Work to complete:
Look through the data that follows and copy each line with the string "fullscreen".

Dataset entries:
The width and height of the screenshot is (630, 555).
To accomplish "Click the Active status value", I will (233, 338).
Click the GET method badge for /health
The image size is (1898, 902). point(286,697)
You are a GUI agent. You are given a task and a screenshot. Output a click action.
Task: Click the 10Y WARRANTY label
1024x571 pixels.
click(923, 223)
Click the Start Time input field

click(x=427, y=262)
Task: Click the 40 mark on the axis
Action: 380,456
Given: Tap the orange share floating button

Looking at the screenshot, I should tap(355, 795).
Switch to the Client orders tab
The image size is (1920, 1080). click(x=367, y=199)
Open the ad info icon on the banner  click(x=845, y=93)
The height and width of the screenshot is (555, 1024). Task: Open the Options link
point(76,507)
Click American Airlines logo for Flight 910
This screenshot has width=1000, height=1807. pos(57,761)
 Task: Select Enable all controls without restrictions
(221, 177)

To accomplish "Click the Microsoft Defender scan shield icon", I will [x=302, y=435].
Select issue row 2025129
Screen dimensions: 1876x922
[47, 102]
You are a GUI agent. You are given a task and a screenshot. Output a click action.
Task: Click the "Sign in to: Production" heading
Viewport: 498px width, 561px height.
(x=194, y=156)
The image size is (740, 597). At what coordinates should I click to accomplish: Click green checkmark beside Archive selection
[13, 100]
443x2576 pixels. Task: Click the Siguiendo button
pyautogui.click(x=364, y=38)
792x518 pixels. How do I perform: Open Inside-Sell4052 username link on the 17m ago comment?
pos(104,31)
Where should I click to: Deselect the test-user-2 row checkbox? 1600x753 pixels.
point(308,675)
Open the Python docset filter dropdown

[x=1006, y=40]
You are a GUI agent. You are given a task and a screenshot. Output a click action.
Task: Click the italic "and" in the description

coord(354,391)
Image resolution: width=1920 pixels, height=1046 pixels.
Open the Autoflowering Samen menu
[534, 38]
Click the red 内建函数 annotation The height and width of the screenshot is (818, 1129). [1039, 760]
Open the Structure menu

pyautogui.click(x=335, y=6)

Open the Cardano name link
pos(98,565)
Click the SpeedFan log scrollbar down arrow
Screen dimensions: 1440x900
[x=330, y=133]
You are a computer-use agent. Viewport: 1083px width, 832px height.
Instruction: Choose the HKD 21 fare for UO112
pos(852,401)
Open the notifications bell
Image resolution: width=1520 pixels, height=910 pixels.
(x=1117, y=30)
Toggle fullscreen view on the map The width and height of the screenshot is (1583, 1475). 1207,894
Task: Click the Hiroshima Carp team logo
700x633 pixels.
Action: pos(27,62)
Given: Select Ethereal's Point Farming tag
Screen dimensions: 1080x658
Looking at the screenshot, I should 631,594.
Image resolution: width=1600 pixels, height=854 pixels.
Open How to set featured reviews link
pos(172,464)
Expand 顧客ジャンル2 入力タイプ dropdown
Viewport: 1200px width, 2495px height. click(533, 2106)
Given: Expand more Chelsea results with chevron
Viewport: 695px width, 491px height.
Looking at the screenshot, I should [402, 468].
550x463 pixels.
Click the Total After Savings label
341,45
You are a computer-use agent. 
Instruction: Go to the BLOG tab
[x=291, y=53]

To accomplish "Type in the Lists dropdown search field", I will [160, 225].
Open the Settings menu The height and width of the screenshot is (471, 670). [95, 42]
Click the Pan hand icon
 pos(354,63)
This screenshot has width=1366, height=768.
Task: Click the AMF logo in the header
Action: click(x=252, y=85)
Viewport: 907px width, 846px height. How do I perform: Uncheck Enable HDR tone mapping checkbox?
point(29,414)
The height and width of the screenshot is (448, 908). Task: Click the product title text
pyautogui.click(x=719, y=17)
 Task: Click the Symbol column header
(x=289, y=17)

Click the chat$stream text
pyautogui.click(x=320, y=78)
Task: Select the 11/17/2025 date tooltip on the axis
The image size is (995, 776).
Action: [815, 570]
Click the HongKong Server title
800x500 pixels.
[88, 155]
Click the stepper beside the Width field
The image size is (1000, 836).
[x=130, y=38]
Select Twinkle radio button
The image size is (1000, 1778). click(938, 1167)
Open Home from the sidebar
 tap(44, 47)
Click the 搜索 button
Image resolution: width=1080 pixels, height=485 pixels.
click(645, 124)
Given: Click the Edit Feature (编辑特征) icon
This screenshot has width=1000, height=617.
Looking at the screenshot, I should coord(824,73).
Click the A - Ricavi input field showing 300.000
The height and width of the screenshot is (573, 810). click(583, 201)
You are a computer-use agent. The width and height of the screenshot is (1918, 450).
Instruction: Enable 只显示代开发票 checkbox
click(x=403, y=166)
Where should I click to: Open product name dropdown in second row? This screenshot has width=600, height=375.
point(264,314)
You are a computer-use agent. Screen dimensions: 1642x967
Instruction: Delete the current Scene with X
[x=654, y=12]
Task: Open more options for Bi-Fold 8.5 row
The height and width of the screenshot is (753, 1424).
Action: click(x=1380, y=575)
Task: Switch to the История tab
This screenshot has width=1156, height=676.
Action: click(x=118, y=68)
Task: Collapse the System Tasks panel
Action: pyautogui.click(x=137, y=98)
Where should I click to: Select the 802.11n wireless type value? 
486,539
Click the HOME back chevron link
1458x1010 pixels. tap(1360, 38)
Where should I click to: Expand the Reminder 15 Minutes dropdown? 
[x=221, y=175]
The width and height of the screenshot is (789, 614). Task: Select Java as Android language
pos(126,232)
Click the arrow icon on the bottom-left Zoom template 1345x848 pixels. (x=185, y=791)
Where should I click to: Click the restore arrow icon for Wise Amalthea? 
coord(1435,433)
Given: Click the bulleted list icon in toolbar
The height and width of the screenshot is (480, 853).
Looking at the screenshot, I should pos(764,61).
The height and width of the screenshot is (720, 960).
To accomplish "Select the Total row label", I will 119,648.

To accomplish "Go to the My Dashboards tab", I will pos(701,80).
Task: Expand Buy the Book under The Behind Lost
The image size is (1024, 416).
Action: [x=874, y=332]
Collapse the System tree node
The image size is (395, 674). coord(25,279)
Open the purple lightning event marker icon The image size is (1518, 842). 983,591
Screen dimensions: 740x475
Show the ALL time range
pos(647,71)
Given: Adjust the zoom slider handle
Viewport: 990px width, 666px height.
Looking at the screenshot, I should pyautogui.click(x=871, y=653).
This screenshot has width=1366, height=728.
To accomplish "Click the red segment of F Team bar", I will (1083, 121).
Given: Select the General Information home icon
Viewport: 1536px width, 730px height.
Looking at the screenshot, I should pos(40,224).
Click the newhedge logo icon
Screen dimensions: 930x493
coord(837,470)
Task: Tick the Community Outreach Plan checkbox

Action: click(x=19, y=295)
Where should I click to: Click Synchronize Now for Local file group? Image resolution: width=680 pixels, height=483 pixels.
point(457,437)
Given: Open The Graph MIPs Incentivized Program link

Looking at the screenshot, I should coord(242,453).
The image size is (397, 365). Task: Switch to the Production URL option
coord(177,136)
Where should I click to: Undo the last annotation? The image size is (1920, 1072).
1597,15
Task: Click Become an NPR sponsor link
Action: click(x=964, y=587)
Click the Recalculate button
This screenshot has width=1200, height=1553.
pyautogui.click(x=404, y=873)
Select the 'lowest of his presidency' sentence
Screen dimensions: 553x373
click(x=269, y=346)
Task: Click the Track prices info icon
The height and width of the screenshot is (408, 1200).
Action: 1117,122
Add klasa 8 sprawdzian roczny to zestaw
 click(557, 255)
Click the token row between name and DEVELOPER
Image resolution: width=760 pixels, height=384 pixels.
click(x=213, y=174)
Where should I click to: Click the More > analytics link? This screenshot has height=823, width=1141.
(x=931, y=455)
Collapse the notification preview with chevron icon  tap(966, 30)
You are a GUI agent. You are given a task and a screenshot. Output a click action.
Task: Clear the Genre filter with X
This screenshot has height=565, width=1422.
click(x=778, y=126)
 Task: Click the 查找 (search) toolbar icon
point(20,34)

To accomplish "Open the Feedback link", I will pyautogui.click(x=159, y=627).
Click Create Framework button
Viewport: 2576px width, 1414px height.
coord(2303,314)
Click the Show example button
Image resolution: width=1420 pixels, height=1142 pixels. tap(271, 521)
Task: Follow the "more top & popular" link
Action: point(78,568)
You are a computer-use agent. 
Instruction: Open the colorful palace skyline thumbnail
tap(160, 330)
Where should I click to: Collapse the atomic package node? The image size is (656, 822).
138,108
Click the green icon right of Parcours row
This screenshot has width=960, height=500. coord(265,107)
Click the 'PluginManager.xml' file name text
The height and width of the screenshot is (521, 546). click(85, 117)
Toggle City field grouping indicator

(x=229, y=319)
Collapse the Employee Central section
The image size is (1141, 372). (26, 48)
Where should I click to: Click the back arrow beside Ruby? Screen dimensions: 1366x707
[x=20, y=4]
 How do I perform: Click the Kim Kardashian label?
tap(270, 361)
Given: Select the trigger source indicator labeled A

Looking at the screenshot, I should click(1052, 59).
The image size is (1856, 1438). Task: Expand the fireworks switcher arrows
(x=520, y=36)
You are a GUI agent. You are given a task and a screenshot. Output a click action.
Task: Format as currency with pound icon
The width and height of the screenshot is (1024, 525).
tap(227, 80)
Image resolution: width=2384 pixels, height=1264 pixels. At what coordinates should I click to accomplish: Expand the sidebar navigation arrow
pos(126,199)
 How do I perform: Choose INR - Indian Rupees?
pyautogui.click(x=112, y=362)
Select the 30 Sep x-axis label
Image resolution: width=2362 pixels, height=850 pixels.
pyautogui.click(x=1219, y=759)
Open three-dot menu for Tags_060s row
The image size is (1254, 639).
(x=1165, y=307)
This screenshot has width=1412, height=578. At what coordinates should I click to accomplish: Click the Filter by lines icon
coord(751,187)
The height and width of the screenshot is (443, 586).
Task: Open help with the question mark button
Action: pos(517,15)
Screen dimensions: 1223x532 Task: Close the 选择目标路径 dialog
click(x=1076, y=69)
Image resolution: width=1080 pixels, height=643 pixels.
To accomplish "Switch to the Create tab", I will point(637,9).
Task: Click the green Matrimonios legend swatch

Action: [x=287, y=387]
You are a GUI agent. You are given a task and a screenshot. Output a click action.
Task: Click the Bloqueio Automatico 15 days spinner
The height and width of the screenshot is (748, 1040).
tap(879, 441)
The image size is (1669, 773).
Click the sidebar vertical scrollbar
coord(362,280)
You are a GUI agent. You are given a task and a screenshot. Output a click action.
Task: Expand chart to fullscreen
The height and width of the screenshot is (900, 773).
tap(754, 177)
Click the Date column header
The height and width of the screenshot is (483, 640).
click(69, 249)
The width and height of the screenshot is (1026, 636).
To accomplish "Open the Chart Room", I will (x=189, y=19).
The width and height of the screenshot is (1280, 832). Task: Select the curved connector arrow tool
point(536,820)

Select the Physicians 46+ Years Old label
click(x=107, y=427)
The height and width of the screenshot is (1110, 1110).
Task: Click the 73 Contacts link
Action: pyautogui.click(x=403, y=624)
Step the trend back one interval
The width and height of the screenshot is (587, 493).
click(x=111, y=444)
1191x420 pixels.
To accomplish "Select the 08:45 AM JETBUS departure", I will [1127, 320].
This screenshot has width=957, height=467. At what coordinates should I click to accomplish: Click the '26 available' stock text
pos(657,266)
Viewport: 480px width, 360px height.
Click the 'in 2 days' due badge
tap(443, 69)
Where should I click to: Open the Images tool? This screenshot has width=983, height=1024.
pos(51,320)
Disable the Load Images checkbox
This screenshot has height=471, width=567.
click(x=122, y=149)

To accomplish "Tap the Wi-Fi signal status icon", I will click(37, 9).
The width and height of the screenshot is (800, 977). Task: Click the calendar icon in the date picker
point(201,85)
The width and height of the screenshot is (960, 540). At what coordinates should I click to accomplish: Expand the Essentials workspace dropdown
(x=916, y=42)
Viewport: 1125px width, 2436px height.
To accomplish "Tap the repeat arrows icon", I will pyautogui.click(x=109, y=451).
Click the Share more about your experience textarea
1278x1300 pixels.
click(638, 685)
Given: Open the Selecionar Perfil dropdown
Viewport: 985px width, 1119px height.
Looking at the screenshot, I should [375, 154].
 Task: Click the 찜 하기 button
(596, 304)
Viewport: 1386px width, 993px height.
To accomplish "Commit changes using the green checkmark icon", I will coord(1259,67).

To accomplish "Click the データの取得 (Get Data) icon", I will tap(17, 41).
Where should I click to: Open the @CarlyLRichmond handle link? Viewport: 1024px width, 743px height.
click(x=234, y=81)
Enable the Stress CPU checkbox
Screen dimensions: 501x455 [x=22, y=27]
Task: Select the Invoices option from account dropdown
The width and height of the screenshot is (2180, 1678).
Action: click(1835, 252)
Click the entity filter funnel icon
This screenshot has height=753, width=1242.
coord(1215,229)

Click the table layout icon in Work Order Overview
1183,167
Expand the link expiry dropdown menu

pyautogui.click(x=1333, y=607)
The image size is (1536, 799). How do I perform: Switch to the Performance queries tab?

Exercise output:
Toggle fullscreen view on the map The width and height of the screenshot is (1583, 1475). 1207,894
Task: Expand chart to fullscreen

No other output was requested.